# Exercise objective
Please reproduce the entries below exactly, omitting any images they contain.

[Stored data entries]
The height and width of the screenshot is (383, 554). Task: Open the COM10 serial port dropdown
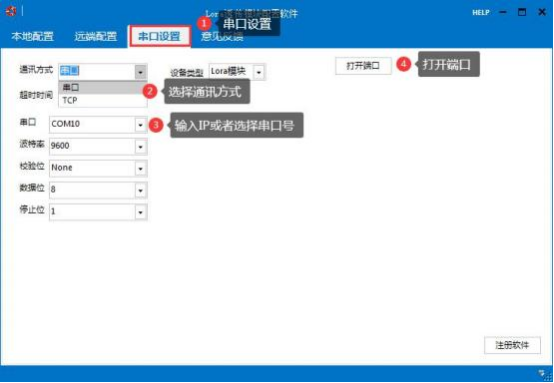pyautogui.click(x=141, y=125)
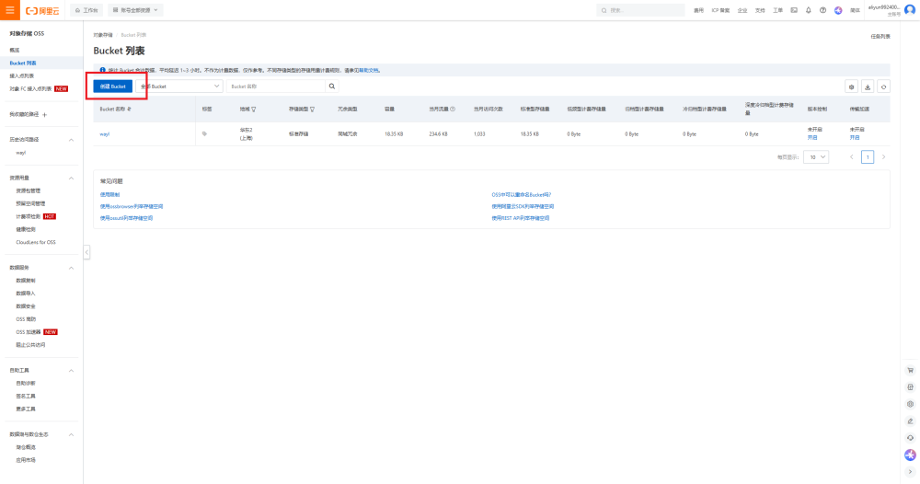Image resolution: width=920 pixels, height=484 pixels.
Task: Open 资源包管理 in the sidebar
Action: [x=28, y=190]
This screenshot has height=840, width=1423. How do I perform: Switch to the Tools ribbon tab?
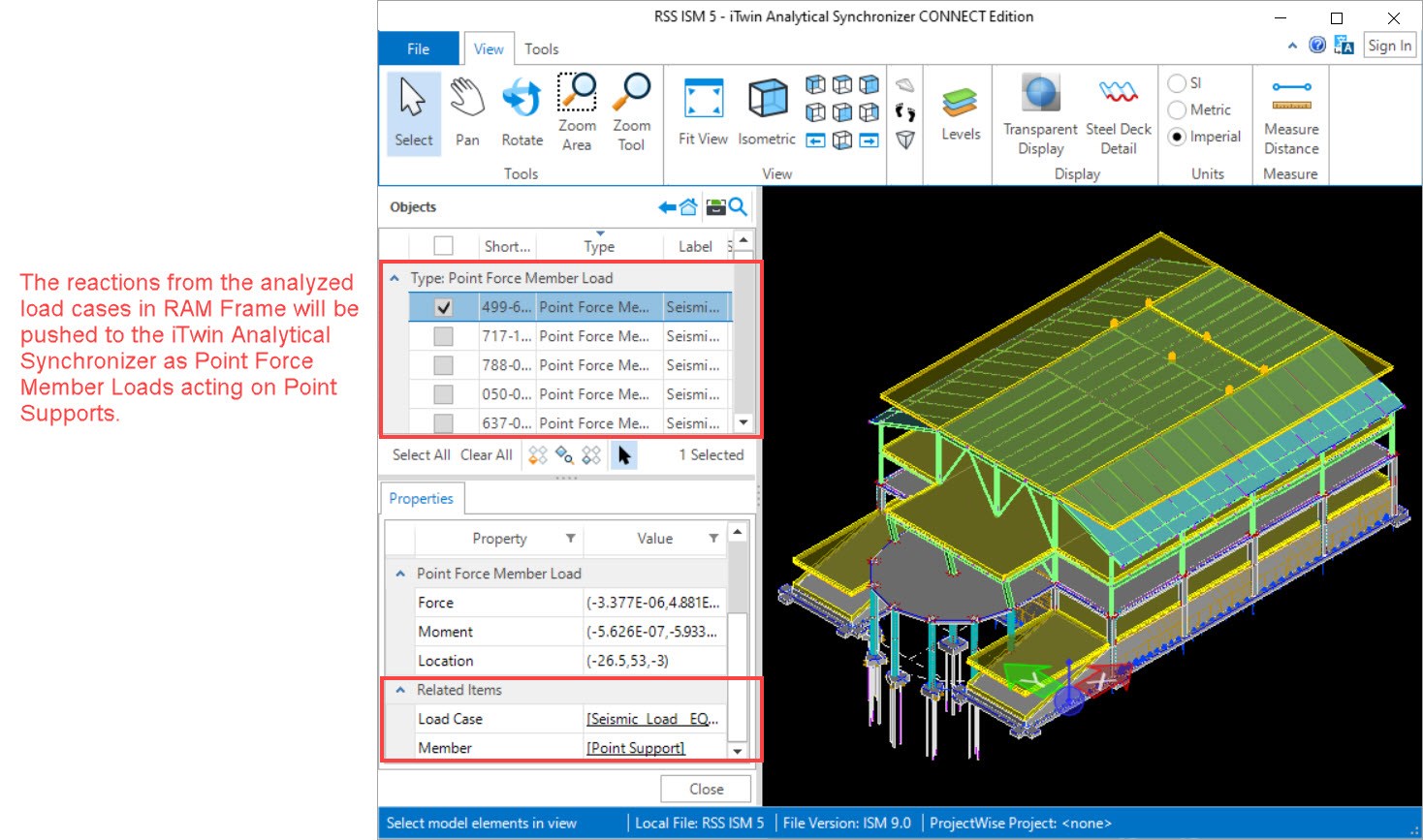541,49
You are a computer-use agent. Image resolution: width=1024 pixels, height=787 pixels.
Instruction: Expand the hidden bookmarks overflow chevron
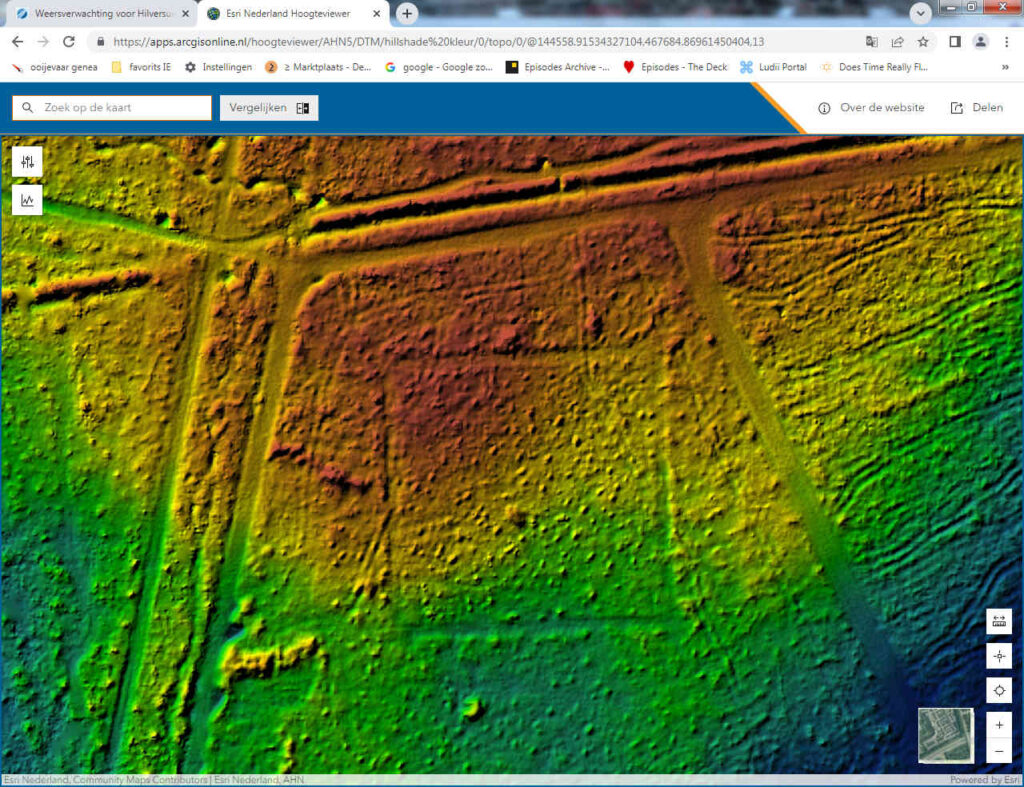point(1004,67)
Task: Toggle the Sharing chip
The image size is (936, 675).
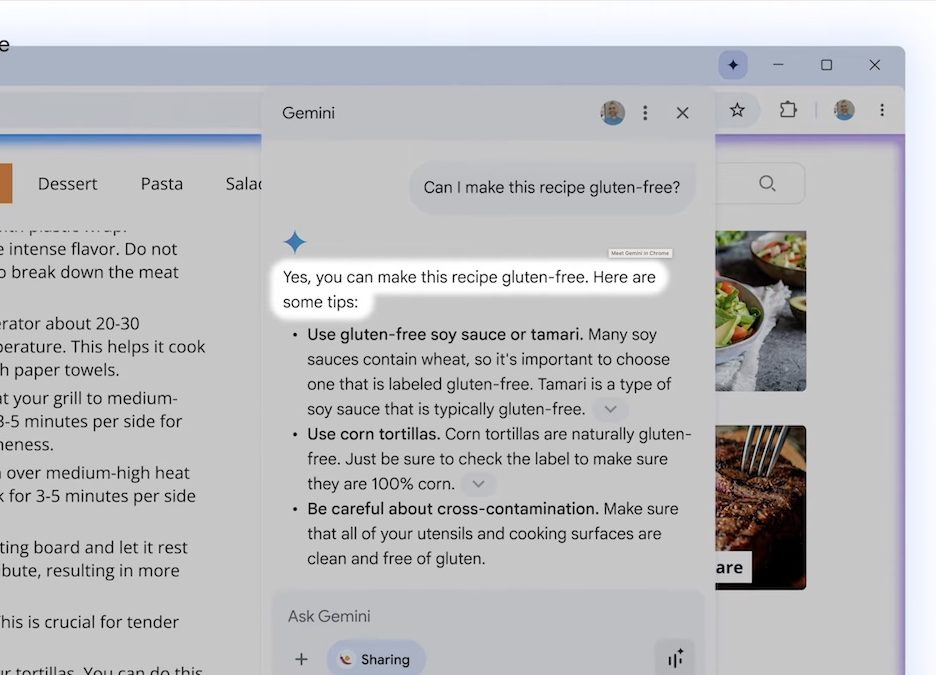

# Your solution
The height and width of the screenshot is (383, 554). Task: Open the COM10 serial port dropdown
pyautogui.click(x=141, y=125)
Image resolution: width=920 pixels, height=484 pixels.
Task: Open 资源包管理 in the sidebar
Action: [x=28, y=190]
This screenshot has height=840, width=1423. How do I perform: Switch to the Tools ribbon tab?
541,49
You are a computer-use agent. Image resolution: width=1024 pixels, height=787 pixels.
Instruction: Expand the hidden bookmarks overflow chevron
point(1004,67)
Task: Toggle the Sharing chip
The image size is (936, 675).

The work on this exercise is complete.